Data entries
┄┄┄┄┄┄┄┄┄┄┄┄┄┄┄┄┄┄┄┄

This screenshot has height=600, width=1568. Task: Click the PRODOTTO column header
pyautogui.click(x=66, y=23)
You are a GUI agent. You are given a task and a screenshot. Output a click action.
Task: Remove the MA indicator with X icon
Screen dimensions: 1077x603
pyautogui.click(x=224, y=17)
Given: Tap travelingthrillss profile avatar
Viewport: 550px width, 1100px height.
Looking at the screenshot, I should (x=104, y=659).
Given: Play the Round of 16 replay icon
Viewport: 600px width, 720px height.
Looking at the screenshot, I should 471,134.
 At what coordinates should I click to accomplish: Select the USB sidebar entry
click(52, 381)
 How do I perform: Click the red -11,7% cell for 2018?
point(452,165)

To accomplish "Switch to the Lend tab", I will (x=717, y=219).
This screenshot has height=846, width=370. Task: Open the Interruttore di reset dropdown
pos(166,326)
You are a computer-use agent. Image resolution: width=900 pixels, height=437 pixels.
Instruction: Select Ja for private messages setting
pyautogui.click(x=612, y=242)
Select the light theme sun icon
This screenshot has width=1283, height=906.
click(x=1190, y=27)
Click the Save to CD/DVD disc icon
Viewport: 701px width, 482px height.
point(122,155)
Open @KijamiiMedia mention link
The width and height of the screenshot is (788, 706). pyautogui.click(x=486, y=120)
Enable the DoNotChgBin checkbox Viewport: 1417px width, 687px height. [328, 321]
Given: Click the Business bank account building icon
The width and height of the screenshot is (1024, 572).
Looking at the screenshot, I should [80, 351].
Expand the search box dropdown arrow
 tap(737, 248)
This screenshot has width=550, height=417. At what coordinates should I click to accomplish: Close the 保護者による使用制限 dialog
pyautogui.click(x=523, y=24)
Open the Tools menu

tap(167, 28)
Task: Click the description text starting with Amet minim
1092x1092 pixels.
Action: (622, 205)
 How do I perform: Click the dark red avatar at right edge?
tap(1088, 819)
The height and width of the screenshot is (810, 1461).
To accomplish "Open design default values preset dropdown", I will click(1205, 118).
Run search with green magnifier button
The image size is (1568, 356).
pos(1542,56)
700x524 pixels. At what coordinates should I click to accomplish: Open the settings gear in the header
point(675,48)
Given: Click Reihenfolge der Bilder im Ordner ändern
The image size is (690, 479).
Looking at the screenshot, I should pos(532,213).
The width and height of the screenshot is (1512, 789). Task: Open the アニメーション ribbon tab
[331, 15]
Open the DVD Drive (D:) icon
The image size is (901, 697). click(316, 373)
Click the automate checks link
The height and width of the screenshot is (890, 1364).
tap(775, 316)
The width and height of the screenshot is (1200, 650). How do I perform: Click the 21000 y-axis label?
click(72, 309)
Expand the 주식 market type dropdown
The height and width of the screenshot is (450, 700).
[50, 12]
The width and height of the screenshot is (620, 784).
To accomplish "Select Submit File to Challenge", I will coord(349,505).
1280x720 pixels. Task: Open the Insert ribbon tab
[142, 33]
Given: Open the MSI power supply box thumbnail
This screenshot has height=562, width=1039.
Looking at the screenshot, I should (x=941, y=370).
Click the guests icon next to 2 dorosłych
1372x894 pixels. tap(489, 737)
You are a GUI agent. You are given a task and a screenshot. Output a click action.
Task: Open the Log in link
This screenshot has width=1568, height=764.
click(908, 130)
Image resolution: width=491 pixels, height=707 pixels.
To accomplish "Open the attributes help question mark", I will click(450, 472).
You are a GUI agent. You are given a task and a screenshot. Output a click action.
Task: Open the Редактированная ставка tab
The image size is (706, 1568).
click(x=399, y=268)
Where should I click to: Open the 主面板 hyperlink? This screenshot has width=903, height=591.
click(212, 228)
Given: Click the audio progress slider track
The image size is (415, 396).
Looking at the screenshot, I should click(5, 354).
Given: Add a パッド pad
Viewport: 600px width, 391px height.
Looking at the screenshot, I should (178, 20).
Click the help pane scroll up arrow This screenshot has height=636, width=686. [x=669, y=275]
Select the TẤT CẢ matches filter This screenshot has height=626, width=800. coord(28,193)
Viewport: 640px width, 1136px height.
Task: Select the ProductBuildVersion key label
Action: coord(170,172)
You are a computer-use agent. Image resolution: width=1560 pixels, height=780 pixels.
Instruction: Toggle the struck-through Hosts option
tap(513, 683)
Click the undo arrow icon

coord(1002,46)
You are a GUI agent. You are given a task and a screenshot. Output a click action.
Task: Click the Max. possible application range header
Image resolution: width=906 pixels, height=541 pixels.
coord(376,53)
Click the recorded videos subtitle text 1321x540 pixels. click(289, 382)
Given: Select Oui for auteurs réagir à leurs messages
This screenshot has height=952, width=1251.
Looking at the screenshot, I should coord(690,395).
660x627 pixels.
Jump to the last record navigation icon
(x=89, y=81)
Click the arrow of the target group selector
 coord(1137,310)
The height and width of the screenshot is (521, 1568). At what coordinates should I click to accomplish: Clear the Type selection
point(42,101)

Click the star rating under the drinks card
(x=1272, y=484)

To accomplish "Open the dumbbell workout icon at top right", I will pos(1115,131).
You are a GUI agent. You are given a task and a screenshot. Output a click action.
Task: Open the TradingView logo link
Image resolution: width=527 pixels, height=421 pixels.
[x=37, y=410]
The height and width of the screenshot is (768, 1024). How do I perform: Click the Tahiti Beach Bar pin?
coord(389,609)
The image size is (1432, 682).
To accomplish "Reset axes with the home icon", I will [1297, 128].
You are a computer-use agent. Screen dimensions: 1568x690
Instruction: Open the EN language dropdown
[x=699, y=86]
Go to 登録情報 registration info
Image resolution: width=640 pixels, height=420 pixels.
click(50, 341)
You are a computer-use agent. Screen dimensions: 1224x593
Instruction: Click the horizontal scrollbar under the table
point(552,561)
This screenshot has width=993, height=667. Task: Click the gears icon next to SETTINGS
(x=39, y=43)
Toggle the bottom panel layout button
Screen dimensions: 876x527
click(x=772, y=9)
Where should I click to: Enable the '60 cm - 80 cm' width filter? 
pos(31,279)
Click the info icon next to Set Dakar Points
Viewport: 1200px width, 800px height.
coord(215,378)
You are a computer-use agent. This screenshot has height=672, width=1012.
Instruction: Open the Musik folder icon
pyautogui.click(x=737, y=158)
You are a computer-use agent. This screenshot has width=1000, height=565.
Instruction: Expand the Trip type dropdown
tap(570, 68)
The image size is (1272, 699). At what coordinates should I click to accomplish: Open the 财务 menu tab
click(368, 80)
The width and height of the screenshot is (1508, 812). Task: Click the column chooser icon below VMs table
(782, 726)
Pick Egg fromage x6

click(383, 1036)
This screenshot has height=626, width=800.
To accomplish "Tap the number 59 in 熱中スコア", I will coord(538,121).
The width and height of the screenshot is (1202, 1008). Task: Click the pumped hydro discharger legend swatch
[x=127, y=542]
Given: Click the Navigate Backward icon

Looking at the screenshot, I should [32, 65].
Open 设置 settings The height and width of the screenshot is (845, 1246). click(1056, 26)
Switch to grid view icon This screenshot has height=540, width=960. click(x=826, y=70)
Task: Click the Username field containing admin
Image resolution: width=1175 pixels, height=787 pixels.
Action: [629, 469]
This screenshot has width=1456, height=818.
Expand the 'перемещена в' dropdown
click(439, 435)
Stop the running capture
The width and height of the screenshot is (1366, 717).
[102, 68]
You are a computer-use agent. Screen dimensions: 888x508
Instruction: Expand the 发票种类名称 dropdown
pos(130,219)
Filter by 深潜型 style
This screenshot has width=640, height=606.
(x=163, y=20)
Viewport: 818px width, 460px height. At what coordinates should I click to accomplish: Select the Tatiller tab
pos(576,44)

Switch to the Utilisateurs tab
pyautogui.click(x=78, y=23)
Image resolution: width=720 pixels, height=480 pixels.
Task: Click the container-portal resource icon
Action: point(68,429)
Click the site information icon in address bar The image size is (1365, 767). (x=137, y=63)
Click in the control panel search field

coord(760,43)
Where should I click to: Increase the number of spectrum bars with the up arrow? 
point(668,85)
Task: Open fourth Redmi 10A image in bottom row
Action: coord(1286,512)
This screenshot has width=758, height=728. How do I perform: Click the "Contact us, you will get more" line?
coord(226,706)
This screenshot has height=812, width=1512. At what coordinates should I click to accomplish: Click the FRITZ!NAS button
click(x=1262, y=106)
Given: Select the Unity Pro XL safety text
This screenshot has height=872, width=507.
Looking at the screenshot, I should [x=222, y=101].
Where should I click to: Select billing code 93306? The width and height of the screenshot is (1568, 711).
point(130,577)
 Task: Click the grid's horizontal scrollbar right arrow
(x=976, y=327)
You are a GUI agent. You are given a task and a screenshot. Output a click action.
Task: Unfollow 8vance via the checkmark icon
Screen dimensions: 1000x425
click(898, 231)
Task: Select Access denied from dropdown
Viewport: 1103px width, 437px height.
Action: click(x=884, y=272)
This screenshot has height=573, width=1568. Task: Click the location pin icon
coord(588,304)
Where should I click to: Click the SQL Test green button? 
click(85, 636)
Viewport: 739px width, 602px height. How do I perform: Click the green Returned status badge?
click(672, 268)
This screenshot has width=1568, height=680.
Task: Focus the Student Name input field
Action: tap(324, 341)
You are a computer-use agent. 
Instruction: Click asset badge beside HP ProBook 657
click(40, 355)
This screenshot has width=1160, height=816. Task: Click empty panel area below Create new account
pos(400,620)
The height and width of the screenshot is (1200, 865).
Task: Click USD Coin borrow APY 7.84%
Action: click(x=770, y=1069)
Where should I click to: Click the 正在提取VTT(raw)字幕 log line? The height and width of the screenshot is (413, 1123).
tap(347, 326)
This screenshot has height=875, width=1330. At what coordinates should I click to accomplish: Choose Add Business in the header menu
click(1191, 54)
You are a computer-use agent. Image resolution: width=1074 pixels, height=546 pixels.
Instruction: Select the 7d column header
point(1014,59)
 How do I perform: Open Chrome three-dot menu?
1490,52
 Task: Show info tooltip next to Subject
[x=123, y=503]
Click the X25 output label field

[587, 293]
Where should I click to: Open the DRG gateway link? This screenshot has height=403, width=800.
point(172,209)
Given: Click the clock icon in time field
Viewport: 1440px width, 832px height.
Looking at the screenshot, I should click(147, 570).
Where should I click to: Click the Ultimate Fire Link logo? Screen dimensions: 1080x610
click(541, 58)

┄┄┄┄┄┄┄┄┄┄┄┄┄┄┄┄┄┄┄┄

Reproduce the lines above, beginning at the line with "Given: Add a パッド pad" and stopping after the line with "Click the help", exactly as they are.

Given: Add a パッド pad
Viewport: 600px width, 391px height.
Looking at the screenshot, I should (178, 20).
Click the help pane scroll up arrow This screenshot has height=636, width=686. [x=669, y=275]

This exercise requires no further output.